The Energy Department is walking away from FutureGen, a public-private effort to create a power plant that traps and stores carbon emissions, which began but faltered under President George W. Bush and was revived by the Obama administration.
DOE is yanking funding for the project that was authorized to receive $1.1 billion in funding via the 2009 stimulus law, though the bulk was never spent.
Bush, who proposed FutureGen in 2003, envisioned a pioneering plant that would demonstrate sophisticated technology that uses coal cleanly on a commercial scale. Since then, other projects designed to trap power-plant emissions have begun moving ahead, though large-scale carbon capture remains far from widespread commercial deployment in the electricity sector.
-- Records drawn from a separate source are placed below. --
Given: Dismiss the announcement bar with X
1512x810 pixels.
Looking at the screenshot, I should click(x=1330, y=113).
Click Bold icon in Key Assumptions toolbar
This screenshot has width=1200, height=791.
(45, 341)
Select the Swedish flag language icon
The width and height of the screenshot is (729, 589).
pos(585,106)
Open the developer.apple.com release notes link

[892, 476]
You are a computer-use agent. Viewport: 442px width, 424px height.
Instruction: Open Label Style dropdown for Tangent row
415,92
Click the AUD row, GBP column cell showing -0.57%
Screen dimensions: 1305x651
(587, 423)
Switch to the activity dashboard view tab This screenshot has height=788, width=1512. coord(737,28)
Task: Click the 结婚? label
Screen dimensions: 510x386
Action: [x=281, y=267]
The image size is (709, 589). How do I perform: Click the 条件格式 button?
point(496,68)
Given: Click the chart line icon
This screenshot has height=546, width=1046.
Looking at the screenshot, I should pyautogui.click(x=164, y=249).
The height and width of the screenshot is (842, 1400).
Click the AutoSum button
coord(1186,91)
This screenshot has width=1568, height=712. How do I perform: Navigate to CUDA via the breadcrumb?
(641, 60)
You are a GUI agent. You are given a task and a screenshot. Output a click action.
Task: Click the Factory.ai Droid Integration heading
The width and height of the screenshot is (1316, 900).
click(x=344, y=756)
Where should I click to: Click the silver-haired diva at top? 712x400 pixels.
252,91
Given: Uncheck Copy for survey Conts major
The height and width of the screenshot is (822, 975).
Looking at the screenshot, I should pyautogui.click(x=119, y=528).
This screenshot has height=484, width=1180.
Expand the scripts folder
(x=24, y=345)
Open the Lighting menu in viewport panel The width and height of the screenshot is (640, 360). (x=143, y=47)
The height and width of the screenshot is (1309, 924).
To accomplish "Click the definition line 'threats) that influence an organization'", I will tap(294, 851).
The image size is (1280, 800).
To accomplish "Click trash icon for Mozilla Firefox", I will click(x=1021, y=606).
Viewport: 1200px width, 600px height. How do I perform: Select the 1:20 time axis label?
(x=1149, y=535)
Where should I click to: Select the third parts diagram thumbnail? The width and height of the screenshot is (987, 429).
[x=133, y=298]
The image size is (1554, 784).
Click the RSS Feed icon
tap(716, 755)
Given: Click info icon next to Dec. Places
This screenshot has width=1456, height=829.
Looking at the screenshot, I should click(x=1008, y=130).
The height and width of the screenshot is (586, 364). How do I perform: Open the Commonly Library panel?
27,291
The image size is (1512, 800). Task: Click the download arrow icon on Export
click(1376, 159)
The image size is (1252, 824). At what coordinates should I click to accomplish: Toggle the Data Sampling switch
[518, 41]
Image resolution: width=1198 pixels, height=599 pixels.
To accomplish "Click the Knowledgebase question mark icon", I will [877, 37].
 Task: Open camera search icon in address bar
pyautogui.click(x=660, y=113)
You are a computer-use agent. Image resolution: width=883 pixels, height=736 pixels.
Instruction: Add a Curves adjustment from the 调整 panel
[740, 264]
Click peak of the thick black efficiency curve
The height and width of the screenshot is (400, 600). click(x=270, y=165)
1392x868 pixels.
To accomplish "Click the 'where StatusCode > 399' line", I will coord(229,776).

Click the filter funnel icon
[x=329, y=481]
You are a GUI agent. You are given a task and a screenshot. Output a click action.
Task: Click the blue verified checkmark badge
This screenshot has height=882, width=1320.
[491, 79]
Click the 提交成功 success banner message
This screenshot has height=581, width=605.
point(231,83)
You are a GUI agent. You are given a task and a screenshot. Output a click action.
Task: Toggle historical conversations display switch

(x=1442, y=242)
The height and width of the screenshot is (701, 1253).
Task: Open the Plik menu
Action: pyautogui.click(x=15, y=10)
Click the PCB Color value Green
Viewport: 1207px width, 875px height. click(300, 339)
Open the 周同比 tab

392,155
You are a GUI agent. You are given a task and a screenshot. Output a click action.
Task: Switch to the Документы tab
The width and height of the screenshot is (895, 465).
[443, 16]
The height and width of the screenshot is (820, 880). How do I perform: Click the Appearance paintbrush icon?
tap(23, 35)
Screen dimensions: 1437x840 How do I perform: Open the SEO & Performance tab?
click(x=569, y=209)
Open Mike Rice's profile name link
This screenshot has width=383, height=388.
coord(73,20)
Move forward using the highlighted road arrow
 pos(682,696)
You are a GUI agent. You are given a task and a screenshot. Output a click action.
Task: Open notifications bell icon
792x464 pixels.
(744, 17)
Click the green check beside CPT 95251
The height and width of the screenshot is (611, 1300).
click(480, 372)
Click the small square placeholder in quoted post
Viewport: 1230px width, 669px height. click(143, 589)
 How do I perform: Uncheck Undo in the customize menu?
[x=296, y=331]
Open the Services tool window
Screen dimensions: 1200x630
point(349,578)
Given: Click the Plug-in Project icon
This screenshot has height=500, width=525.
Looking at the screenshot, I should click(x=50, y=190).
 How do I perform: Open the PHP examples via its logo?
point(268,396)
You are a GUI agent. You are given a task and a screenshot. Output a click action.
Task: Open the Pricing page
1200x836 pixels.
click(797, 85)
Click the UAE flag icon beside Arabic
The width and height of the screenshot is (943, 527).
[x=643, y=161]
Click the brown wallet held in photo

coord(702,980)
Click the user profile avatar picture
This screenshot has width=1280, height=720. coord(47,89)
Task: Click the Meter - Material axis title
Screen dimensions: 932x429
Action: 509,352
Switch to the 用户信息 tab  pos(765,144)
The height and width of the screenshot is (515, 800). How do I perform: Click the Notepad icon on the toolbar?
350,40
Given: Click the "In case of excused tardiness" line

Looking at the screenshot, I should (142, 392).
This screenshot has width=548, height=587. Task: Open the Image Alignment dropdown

"The U.S. Department of Energy has directed the suspension of FutureGen 2.0 project development activities. The DOE has concluded that there is insufficient time to complete the project before federal funding expires in September 2015," said Ken Humphreys, CEO of the FutureGen Alliance, the private-industry side of the initiative.
"In order to best protect taxpayer interests, the Department of Energy has initiated a structured closeout of federal support for the project that will help maximize the value of investments to date while minimizing ongoing risks and further costs," DOE spokesman Bill Gibbons said.
The Bush administration shelved FutureGen in 2008 as costs soared for the project, which was slated for construction in Illinois. The Obama administration later reimagined and revived FutureGen as a scaled-back project to retrofit an existing plant.